しかし、中共当局は有害粉ミルク事件の実情を全力で隠蔽し、かえって被害者らを抑圧しました。どうする事も出来ない状況のなか、北京の趙連海(ちょう れんかい)さんは「結石ベビー」の父親として有害粉ミルクの被害者団体「結石ベビーの家」を立ち上げました。
しかしその後、趙さんは「騒動挑発罪」という罪名で逮捕され、2年半の実刑判決を言い渡されました。
実際、有害粉ミルク問題は、中国の食品安全問題の氷山の一角に過ぎません。
近年、中国大陸では偽物、有害製品が氾濫し、粉ミルク以外にも、重金属に汚染された米、地溝油(ちこうゆ)、毒入り歯磨き粉、毒もやし、病死した豚の肉、漂白剤を使用した鶏の足、偽玉子、偽物のタバコや酒、偽ワクチン、子供の毒おもちゃなど、枚挙に暇がありません。さらには古くなった革靴などに工業用ゼラチンを加えた「毒カプセル」など、まさに毒のないモノはなく、防ごうにも防ぎようがありません。
この他にも、GDPの成長率のみを追求した結果、深刻な環境汚染がもたらされ、土壌や水源から空気に至るまで、汚染状況は日に日に深刻化しています。
山東大学元教授 孫文広さん
「当局は人々が住む環境、食品、空気を無視しています。現在北方の多くの都、例えば私の住む済南市は十大汚染都市の1つで、外出するのも怖いほどです」
福建省のフリーライター、廖祖笙(りょう そしょう)さんは「大紀元時報」の取材の際、「中共の眼中にあるのは金銭だけで、道徳など全く考えていない。中共の独裁体制と奴隷化教育のもと、中国大陸の人々の道徳の滑落はこれ以上にないほど深刻だ。だから大陸の有毒食品の氾濫も当然なことである」と述べました。

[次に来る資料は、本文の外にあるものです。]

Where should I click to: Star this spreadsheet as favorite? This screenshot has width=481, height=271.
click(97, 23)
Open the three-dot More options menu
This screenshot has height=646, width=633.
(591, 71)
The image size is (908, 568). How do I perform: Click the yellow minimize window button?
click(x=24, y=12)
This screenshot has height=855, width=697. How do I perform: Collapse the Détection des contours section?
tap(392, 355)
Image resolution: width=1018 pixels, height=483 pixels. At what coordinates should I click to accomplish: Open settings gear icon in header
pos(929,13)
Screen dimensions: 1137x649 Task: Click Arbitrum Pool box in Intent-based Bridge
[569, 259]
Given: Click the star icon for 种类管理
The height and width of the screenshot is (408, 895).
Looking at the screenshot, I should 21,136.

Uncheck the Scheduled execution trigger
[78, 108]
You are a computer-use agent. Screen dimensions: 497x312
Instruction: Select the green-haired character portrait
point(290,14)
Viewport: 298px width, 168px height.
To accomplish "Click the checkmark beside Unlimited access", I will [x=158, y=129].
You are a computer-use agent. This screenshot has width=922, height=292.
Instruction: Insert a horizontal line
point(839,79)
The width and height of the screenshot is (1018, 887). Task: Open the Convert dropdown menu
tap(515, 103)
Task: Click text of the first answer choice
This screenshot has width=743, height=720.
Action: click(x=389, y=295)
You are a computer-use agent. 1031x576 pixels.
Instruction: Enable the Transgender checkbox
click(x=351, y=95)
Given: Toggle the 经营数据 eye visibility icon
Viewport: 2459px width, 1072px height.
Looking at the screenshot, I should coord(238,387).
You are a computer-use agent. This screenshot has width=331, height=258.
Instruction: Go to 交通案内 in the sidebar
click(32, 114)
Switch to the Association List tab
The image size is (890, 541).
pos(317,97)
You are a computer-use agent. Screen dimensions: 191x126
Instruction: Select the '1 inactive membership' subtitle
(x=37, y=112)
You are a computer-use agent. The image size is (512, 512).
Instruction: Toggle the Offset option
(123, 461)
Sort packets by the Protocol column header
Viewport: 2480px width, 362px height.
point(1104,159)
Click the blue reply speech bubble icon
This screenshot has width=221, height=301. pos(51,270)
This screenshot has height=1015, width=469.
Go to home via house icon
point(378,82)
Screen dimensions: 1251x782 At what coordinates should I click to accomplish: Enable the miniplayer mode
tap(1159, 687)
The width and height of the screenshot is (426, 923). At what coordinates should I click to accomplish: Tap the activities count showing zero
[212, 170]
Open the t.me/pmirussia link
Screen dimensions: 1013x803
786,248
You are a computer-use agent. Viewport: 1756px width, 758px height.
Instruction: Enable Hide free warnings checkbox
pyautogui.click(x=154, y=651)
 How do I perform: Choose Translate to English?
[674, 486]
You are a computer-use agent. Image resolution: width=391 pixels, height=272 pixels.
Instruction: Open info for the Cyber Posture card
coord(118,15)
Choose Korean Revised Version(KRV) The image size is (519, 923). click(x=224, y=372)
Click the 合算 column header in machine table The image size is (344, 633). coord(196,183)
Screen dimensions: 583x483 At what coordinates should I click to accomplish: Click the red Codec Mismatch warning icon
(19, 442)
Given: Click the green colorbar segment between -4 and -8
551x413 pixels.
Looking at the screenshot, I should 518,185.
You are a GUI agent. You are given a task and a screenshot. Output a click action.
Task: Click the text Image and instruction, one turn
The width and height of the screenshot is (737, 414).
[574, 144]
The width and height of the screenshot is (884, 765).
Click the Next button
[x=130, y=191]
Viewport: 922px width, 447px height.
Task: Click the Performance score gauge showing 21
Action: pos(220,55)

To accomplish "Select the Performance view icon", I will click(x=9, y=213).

メラミン入り粉ミルク事件以降、大陸ではますます多くの人が香港から安全な粉ミルクを購入しようとしています。このため香港では粉ミルクが不足し、地元の市民すら買えなくなりました。
2013年3月1日、香港政府は香港から持ち出せる粉ミルクの数量に制限をかけました。1人が所持できる数量は2缶まで、重量は1.8キログラムを超えてはなりません。違反者は罰金が科されるか、または拘留されることになります。
新唐人テレビがお伝えしました。